*** Opening DATASET RECORDS ***
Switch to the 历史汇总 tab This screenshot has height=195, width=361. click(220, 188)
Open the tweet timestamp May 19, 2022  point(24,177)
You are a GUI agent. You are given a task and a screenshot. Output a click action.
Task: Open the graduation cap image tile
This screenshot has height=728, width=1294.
*** Closing DATASET RECORDS ***
*** Opening DATASET RECORDS ***
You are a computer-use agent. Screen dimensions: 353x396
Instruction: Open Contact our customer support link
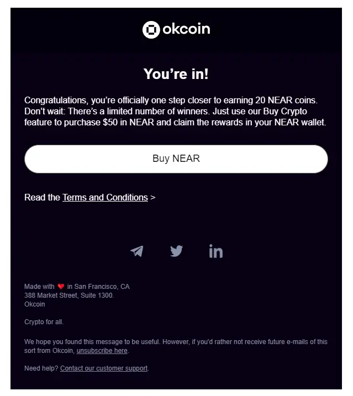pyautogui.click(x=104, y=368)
*** Closing DATASET RECORDS ***
### DIRECTIONS
Lines wanted from the listing above: the line with "Switch to the" up to and including the line with "This screenshot has height=728, width=1294.". Please write them out exactly, adding nothing else.

### OUTPUT FOR THIS TASK
Switch to the 历史汇总 tab This screenshot has height=195, width=361. click(220, 188)
Open the tweet timestamp May 19, 2022  point(24,177)
You are a GUI agent. You are given a task and a screenshot. Output a click action.
Task: Open the graduation cap image tile
This screenshot has height=728, width=1294.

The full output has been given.